Thompson then pursued graduates studies in law at Vanderbilt University Law School in Nashville, graduating with the J.D. in 1967. Admitted to the Tennessee State Bar in 1967, he served as an assistant United States attorney until 1972. He worked as campaign manager for Senator Howard Baker in 1972.
From 1973 to 1974, Thompson worked as co-counsel for the Senate Watergate Committee as it investigated the Watergate affair. He was instrumental in Senator Baker’s questioning at the hearing that eventually unseated President Nixon. Thompson crafted the question: “What did the president know, and when did he know it?”
Also, Thompson asked the question, “Mr. Butterfield, are you aware of the installation of any listening devices in the Oval Office of the President?” Quite possibly, his voice as heard on those tapes led to his acting career.
In a 1994 special election, Fred Thompson was elected to serve out Al Gore’s senate term after Gore was elected vice-president. Then Thompson won senate reelection in 1996; in both the 1994 and 1996 elections Thompson won by wide margins, receiving more votes than any candidate in Tennessee history.
As a senator, Thompson served on the Finance Committee, which has responsibility for international trade, welfare reform, taxes, Social Security, Medicare, and Medicaid. Thompson advocated lower taxes and a simpler tax code; he also pushed for reform of Social Security and Medicare and Medicaid. He urged free trade, while advocating policies that protect U.S. security without bureaucratic interventions.
Thompson also served on the Intelligence Committee and the National Security Group that oversees the executive branch negotiations with the governments of other countries. He also was appointed to the Council on Foreign Relations, which works to improve relations between the U.S. and foreign nations.
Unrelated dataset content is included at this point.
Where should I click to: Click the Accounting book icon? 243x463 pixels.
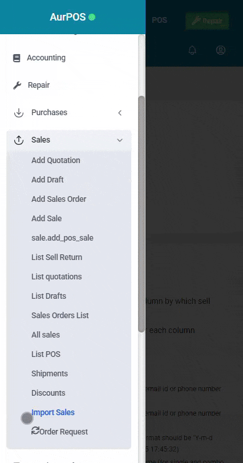click(17, 58)
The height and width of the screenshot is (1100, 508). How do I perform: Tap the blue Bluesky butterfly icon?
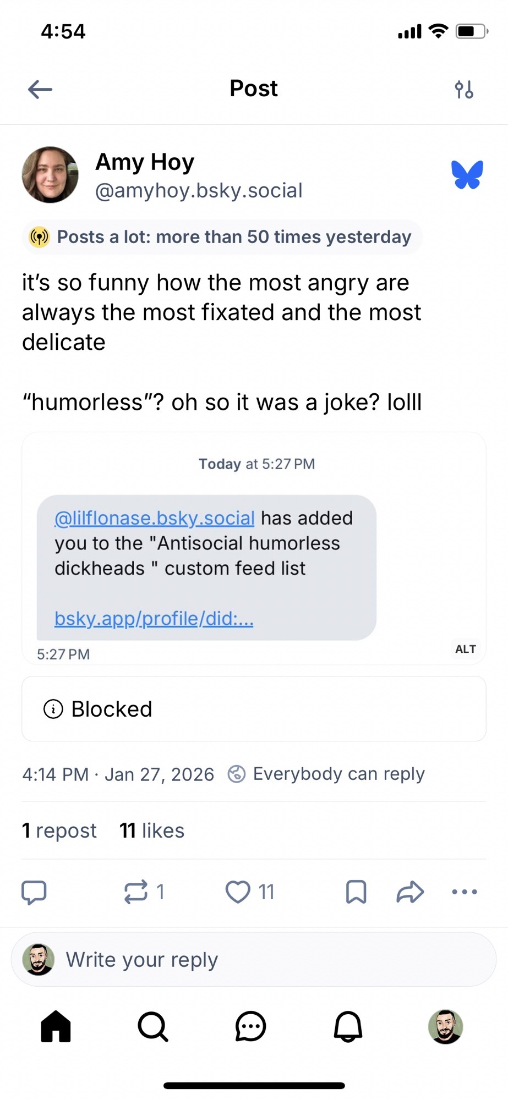pyautogui.click(x=467, y=175)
From 1997 to 2001, Thompson served as Chairman of the Senate Committee on Governmental Affairs, a committee charged with overseeing government operation. From that position, Thompson advocated reducing the size of government to make it more efficient. He convened hearings to find ways to improve the government’s regulatory processes. He also explored procedures for reforming the IRS. He pushed to cut out all programs and procedures that were unnecessary or underperforming. He also researched national security problems.
As chairman of the Senate Committee on Governmental Affairs, Thompson looked into the complaints about illegal activities arising from the 1996 election campaigns. Phil Kuntz of the Wall Street Journal wrote about Thompson: "Republican Senator Fred Thompson of Tennessee and his Governmental Affairs Committee have offered the public a rare peek at the underside of American politics."
Actor - Author
Since 1985, Fred Dalton Thompson has appeared in 21 movies, including The Hunt for Red October, Die Hard 2, Cape Fear, and Bury My Heart at Wounded Knee, and his most famous rôle is that of district attorney Arthur Branch on the long-running series Law & Order.
Fred Thompson is the author of the book At That Point in Time: The Inside Story of the Senate Watergate Committee, which offers an account of the whole Watergate scandal.
There is a strong movement to draft Thompson for the Republican nomination for president for the 2008 campaign. And it likely that he will declare himself a candidate soon. Some Republicans believe that Thompson’s stance is closer to the basic Republican philosophy than any of the current announced candidates. While Rudy Giuliani is deemed strong on defense, his social liberalism on abortion gives pause to many social conservatives. Mitt Romney has experience in governing, but he did change is position on social issues.
In many polls, Fred Thompson is already scoring higher positions than many of the announced candidates. Can he keep up the momentum after he announces?